▶ **Text**:
┏━━

The operating margin was 8.9 percent (8.0), driven by the acquired STANLEY Security business and good margin performance within the Technology business unit. The operating margin in Guarding was stable, supported by active portfolio management and leverage from the topline growth but burdened by cost of risk and medical expenses.

The Swedish krona exchange rate weakened against the US dollar, which had a positive impact on operating income in Swedish kronor. The real change was 38 percent (14) in the first nine months.

QUARTERLY SALES DEVELOPMENT

Securitas Europe

Securitas Europe provides protective services in 21 countries. The full range of protective services includes on-site, mobile and remote guarding, technology, fire and safety services and corporate risk management. In addition, there are three specialized units for global clients, technology and security solutions.

Q3 Change, % 9M Change, %
MSEK 2023 2022 Total Real 2023 2022 Total Real 2022
Total sales 17 033 14 152 20 16 49 521 38 879 27 22 54 409
Organic sales growth, % 13 7 13 8 9
Share of Group sales, % 43 39 42 41 41
Operating income before amortization 1 186 930 28 23 2 972 2 223 34 29 3 201
Operating margin, % 7.0 6.6 6.0 5.7 5.9
Share of Group operating income, % 43 40 39 40 40

QUARTERLY SALES DEVELOPMENT

Organic sales growth, %

QUARTERLY OPERATING INCOME DEVELOPMENT

JULY–SEPTEMBER 2023

Organic sales growth was 13 percent (7) in the quarter, still driven by strong price increases, including the impact of the hyperinflationary environment in Türkiye. Organic sales growth was also supported by technology and solutions as well as the airport security business.

Technology and solutions sales accounted for MSEK 5 512 (4 439) or 32 percent (31) of total sales in the business segment, with real sales growth of 20 percent (56) in the third quarter, supported by good sales growth in both technology and solutions.

┗━━

▶ **Information shown**:
┏━━

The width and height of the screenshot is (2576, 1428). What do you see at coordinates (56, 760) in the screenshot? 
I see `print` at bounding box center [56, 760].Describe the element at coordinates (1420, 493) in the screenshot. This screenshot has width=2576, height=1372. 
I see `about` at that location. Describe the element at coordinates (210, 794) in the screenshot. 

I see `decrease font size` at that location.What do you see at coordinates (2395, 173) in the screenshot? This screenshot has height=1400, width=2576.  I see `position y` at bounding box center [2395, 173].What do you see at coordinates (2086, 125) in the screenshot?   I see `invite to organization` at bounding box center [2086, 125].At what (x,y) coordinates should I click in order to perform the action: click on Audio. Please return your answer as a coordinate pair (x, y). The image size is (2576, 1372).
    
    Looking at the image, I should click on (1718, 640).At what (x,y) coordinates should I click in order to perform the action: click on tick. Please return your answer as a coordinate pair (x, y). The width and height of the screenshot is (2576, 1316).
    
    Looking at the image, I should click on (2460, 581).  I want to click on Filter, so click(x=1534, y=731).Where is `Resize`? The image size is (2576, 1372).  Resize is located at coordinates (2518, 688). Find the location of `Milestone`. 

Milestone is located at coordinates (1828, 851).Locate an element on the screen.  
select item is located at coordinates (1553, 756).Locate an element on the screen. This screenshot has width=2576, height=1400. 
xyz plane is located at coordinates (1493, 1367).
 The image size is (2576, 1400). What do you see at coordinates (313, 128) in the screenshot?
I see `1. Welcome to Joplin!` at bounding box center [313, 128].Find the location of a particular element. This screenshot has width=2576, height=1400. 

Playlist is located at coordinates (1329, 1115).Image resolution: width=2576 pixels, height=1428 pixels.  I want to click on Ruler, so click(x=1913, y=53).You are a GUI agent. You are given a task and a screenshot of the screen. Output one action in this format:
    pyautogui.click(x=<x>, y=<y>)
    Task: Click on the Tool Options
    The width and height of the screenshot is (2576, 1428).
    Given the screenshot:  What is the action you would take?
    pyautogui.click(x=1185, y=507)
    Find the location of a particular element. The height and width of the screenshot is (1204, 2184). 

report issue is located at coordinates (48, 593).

┗━━

▶ **Work task**: Copy the Securitas text starting at "JULY–SEPTEMBER 2023" and ending at "airport security business.", swapping "Türkiye" for "Turkey".

▶ **Finished task**:
JULY–SEPTEMBER 2023

Organic sales growth was 13 percent (7) in the quarter, still driven by strong price increases, including the impact of the hyperinflationary environment in Turkey. Organic sales growth was also supported by technology and solutions as well as the airport security business.